Could you retype exactly the lines below between the one holding "Given: Click info" and the one holding "bar chart icon", inclusive, leaving out any pictures?

Dataset entries:
== Segment start ==

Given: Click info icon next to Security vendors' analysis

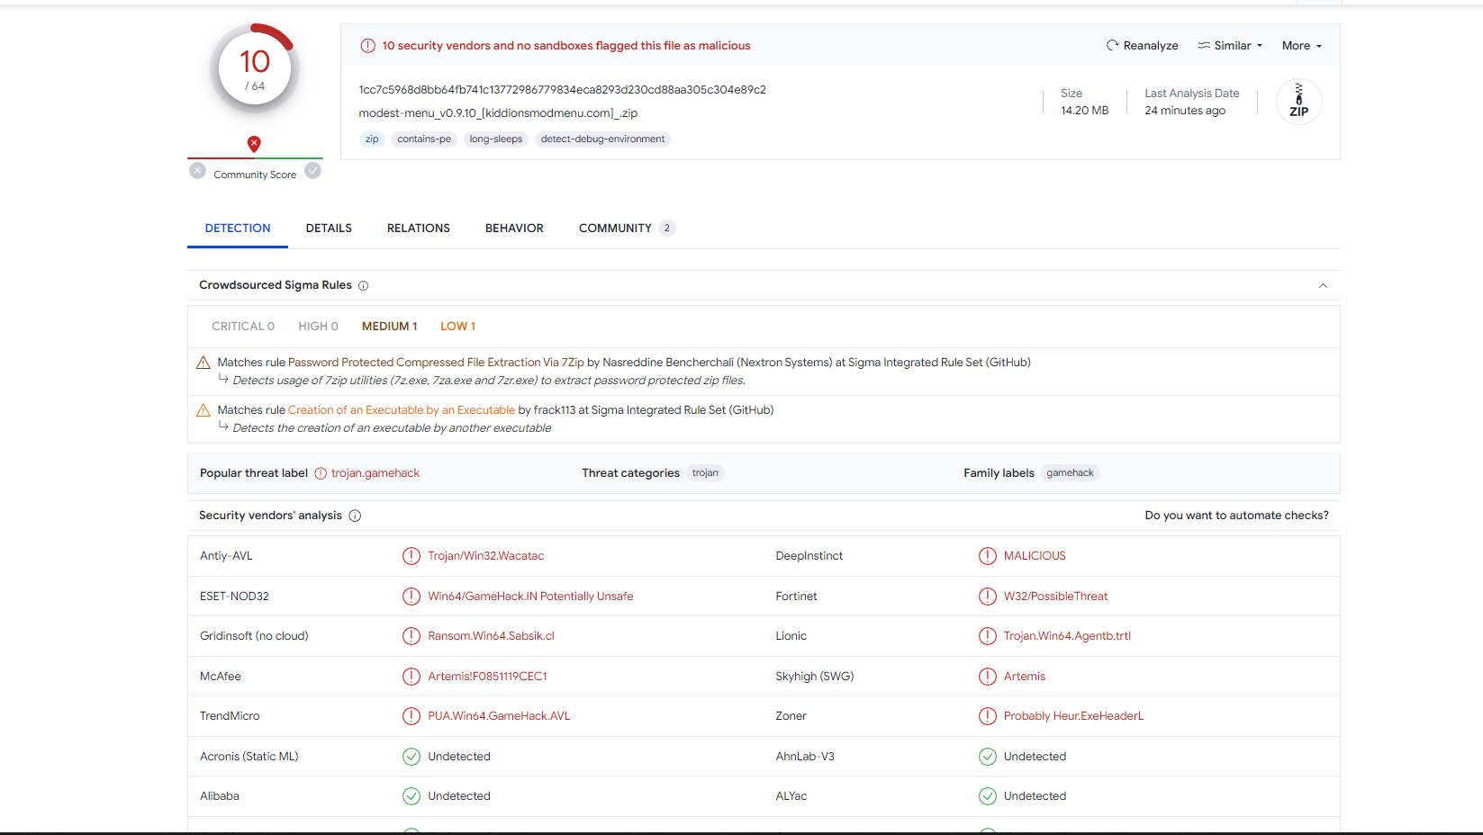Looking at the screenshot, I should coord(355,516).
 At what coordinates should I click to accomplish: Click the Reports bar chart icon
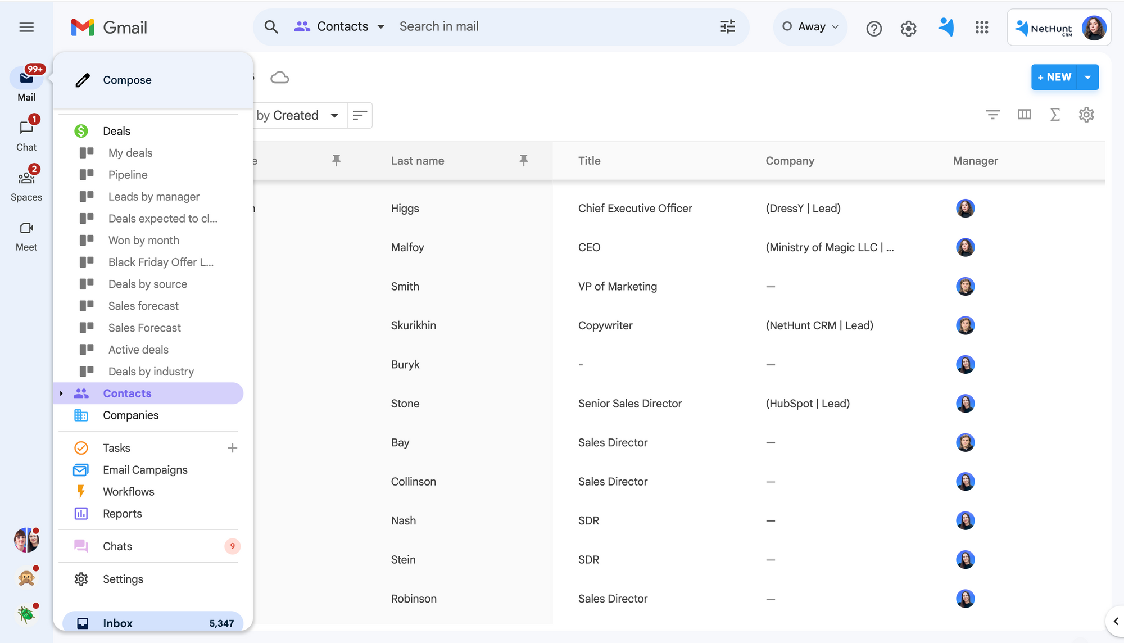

== Segment end ==
== Segment start ==

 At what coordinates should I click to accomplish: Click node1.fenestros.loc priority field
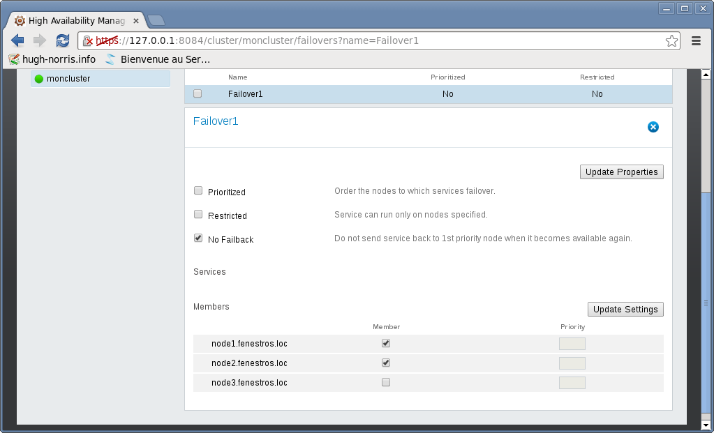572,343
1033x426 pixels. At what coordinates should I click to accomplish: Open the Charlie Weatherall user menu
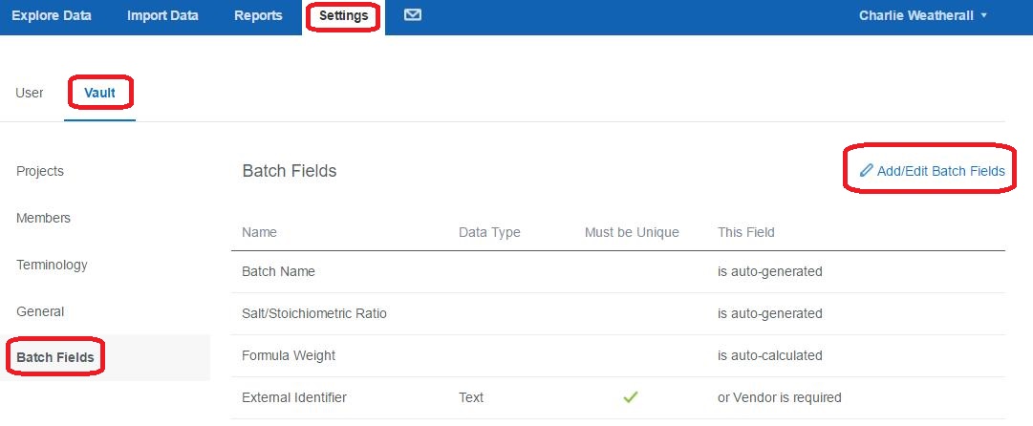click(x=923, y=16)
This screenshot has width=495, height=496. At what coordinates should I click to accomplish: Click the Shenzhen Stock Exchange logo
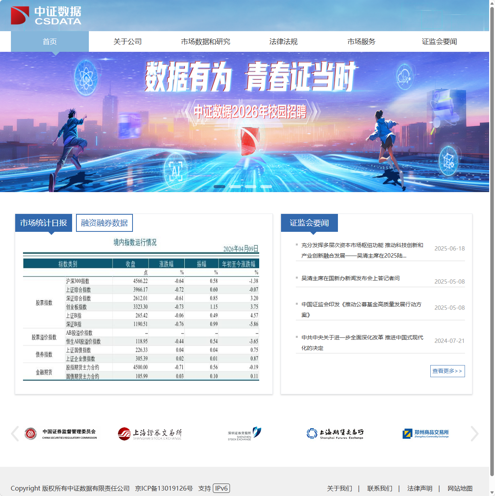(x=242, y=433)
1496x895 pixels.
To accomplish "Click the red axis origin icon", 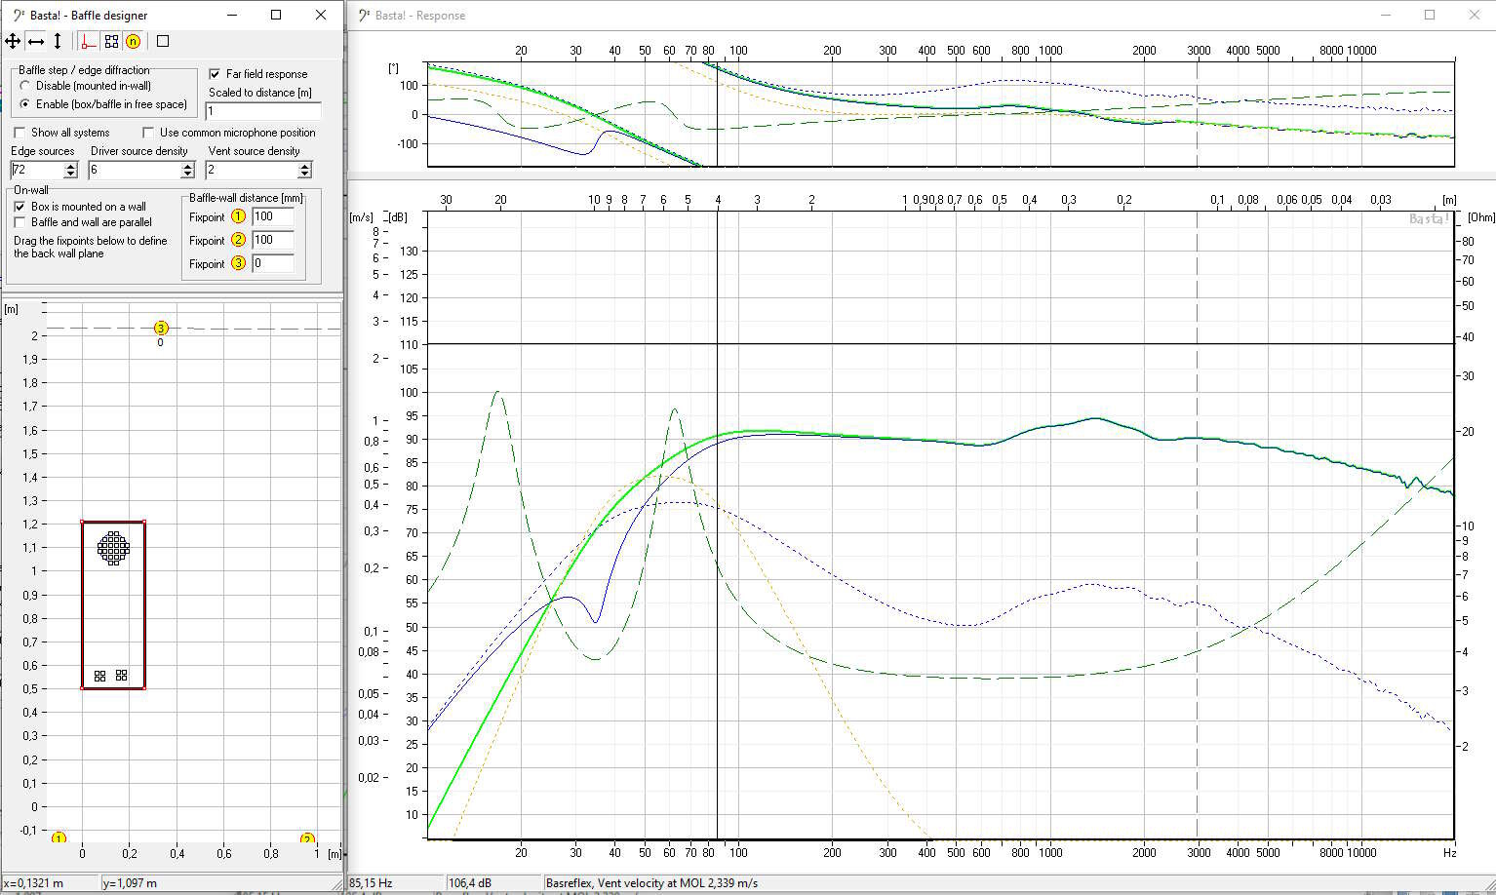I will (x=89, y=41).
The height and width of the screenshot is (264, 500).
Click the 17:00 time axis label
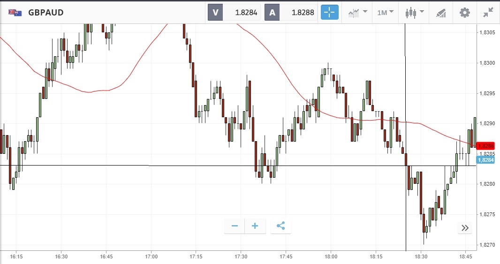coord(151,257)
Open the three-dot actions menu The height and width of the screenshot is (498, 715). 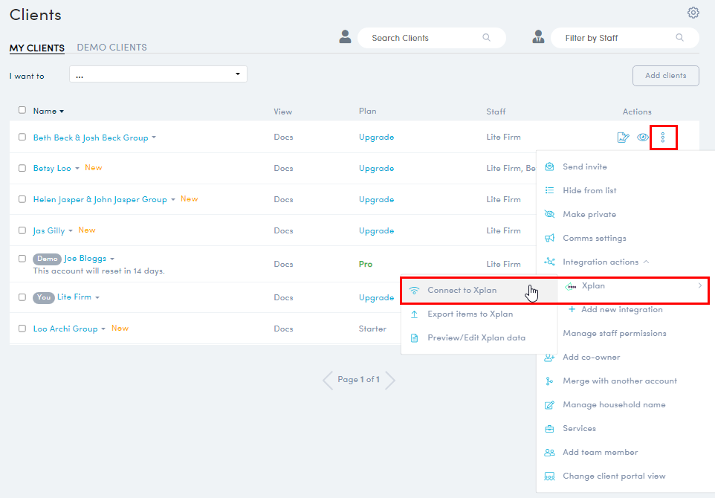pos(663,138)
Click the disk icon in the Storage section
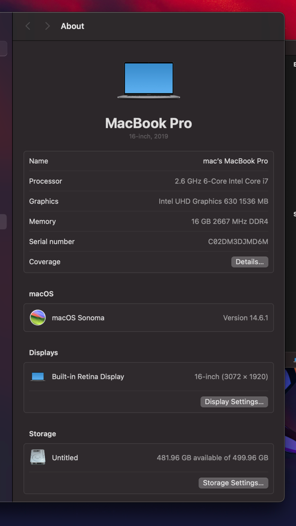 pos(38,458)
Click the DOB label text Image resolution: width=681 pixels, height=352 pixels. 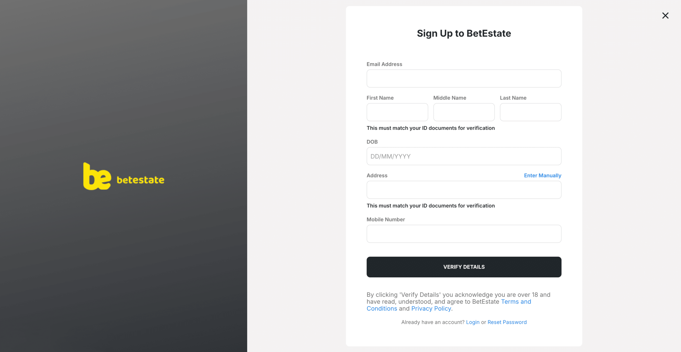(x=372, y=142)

== Segment end ==
== Segment start ==

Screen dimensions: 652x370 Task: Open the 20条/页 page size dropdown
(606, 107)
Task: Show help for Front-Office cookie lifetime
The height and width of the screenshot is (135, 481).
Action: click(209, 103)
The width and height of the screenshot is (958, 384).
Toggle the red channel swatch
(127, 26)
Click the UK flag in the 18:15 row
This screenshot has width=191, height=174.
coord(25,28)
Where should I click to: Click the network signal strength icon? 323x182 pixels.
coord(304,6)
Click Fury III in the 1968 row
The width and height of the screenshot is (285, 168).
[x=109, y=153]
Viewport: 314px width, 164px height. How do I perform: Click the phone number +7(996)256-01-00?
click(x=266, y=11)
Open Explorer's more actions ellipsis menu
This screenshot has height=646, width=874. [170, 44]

== Segment end ==

Exercise result:
Given: Click info icon next to Security vendors' analysis

Looking at the screenshot, I should coord(355,516).
 At what coordinates should I click to accomplish: Click the Reports bar chart icon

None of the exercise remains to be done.